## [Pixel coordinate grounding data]
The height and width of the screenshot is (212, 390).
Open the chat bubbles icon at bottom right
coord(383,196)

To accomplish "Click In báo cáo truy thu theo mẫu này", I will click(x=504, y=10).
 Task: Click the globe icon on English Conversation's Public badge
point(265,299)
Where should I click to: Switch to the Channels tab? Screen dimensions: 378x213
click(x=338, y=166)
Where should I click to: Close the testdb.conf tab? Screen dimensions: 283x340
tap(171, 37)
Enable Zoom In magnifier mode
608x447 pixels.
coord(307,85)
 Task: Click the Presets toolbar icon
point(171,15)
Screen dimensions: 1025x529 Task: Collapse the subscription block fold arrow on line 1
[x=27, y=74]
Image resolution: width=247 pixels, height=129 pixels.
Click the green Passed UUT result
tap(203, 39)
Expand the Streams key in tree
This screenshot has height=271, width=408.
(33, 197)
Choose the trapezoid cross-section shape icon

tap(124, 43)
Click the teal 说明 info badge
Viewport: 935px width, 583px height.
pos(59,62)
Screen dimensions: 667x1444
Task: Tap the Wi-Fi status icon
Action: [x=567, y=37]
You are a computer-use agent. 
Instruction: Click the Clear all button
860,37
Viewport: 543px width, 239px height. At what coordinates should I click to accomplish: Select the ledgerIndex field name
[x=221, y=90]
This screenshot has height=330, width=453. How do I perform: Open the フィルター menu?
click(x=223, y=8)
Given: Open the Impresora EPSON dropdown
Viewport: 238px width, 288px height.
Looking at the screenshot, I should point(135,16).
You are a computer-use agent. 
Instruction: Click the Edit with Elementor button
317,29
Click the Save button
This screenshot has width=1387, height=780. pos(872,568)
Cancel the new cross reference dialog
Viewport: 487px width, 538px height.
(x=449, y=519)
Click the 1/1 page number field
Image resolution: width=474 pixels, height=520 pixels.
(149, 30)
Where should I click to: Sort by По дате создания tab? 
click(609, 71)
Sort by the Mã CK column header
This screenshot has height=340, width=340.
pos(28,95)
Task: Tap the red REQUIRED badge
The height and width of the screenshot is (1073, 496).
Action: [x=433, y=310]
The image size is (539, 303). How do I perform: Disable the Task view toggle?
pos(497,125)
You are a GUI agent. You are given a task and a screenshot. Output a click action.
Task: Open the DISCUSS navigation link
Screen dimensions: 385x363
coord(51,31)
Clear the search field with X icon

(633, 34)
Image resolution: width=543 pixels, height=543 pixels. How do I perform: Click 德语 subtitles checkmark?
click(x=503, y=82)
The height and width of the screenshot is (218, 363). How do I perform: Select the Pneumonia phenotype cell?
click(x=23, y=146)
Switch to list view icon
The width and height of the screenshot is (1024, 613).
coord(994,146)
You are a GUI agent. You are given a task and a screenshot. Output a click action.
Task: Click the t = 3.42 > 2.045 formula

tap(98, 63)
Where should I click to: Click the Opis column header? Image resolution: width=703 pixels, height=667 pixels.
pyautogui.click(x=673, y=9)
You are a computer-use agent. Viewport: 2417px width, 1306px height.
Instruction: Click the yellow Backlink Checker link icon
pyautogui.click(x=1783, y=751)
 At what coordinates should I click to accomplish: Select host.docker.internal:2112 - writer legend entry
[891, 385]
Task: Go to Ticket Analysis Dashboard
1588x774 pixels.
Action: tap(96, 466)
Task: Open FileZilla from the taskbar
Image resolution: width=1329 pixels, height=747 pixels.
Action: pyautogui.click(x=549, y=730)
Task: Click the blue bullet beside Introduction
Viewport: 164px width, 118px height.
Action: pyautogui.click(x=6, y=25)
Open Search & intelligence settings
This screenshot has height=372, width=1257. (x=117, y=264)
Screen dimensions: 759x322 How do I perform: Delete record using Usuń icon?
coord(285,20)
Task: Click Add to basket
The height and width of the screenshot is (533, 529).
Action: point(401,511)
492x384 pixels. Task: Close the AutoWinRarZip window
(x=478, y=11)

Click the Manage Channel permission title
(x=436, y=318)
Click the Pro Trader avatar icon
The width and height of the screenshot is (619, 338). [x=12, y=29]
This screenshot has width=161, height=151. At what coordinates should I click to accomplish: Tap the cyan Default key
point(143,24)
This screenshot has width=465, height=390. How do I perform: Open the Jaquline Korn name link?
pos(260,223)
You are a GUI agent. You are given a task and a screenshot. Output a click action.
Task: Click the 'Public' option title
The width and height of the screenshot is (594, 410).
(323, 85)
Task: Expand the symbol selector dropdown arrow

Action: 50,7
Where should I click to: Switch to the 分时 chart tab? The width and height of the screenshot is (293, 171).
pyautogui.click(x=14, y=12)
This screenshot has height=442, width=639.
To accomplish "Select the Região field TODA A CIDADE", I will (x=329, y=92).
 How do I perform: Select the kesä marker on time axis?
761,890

## [TASK PROMPT]
Reproduce the data exactly, altering nothing.

## [WORKED SOLUTION]
The height and width of the screenshot is (212, 390).
Open the chat bubbles icon at bottom right
coord(383,196)

To accomplish "Click In báo cáo truy thu theo mẫu này", I will click(x=504, y=10).
 Task: Click the globe icon on English Conversation's Public badge
point(265,299)
Where should I click to: Switch to the Channels tab? Screen dimensions: 378x213
click(x=338, y=166)
Where should I click to: Close the testdb.conf tab? Screen dimensions: 283x340
tap(171, 37)
Enable Zoom In magnifier mode
608x447 pixels.
coord(307,85)
 Task: Click the Presets toolbar icon
point(171,15)
Screen dimensions: 1025x529 Task: Collapse the subscription block fold arrow on line 1
[x=27, y=74]
Image resolution: width=247 pixels, height=129 pixels.
Click the green Passed UUT result
tap(203, 39)
Expand the Streams key in tree
This screenshot has height=271, width=408.
(33, 197)
Choose the trapezoid cross-section shape icon

tap(124, 43)
Click the teal 说明 info badge
Viewport: 935px width, 583px height.
pos(59,62)
Screen dimensions: 667x1444
Task: Tap the Wi-Fi status icon
Action: [x=567, y=37]
You are a computer-use agent. 
Instruction: Click the Clear all button
860,37
Viewport: 543px width, 239px height. At what coordinates should I click to accomplish: Select the ledgerIndex field name
[x=221, y=90]
This screenshot has height=330, width=453. How do I perform: Open the フィルター menu?
click(x=223, y=8)
Given: Open the Impresora EPSON dropdown
Viewport: 238px width, 288px height.
Looking at the screenshot, I should point(135,16).
You are a computer-use agent. 
Instruction: Click the Edit with Elementor button
317,29
Click the Save button
This screenshot has width=1387, height=780. pos(872,568)
Cancel the new cross reference dialog
Viewport: 487px width, 538px height.
(x=449, y=519)
Click the 1/1 page number field
Image resolution: width=474 pixels, height=520 pixels.
(149, 30)
Where should I click to: Sort by По дате создания tab? 
click(609, 71)
Sort by the Mã CK column header
This screenshot has height=340, width=340.
pos(28,95)
Task: Tap the red REQUIRED badge
The height and width of the screenshot is (1073, 496).
Action: [x=433, y=310]
The image size is (539, 303). How do I perform: Disable the Task view toggle?
pos(497,125)
You are a GUI agent. You are given a task and a screenshot. Output a click action.
Task: Open the DISCUSS navigation link
Screen dimensions: 385x363
coord(51,31)
Clear the search field with X icon

(633, 34)
Image resolution: width=543 pixels, height=543 pixels. How do I perform: Click 德语 subtitles checkmark?
click(x=503, y=82)
The height and width of the screenshot is (218, 363). How do I perform: Select the Pneumonia phenotype cell?
click(x=23, y=146)
Switch to list view icon
The width and height of the screenshot is (1024, 613).
coord(994,146)
You are a GUI agent. You are given a task and a screenshot. Output a click action.
Task: Click the t = 3.42 > 2.045 formula

tap(98, 63)
Where should I click to: Click the Opis column header? Image resolution: width=703 pixels, height=667 pixels.
pyautogui.click(x=673, y=9)
You are a computer-use agent. Viewport: 2417px width, 1306px height.
Instruction: Click the yellow Backlink Checker link icon
pyautogui.click(x=1783, y=751)
 At what coordinates should I click to accomplish: Select host.docker.internal:2112 - writer legend entry
[891, 385]
Task: Go to Ticket Analysis Dashboard
1588x774 pixels.
Action: tap(96, 466)
Task: Open FileZilla from the taskbar
Image resolution: width=1329 pixels, height=747 pixels.
Action: pyautogui.click(x=549, y=730)
Task: Click the blue bullet beside Introduction
Viewport: 164px width, 118px height.
Action: pyautogui.click(x=6, y=25)
Open Search & intelligence settings
This screenshot has height=372, width=1257. (x=117, y=264)
Screen dimensions: 759x322 How do I perform: Delete record using Usuń icon?
coord(285,20)
Task: Click Add to basket
The height and width of the screenshot is (533, 529).
Action: point(401,511)
492x384 pixels. Task: Close the AutoWinRarZip window
(x=478, y=11)

Click the Manage Channel permission title
(x=436, y=318)
Click the Pro Trader avatar icon
The width and height of the screenshot is (619, 338). [x=12, y=29]
This screenshot has width=161, height=151. At what coordinates should I click to accomplish: Tap the cyan Default key
point(143,24)
This screenshot has width=465, height=390. How do I perform: Open the Jaquline Korn name link?
pos(260,223)
You are a GUI agent. You are given a task and a screenshot. Output a click action.
Task: Click the 'Public' option title
The width and height of the screenshot is (594, 410).
(323, 85)
Task: Expand the symbol selector dropdown arrow

Action: 50,7
Where should I click to: Switch to the 分时 chart tab? The width and height of the screenshot is (293, 171).
pyautogui.click(x=14, y=12)
This screenshot has height=442, width=639.
To accomplish "Select the Região field TODA A CIDADE", I will (x=329, y=92).
 How do I perform: Select the kesä marker on time axis?
761,890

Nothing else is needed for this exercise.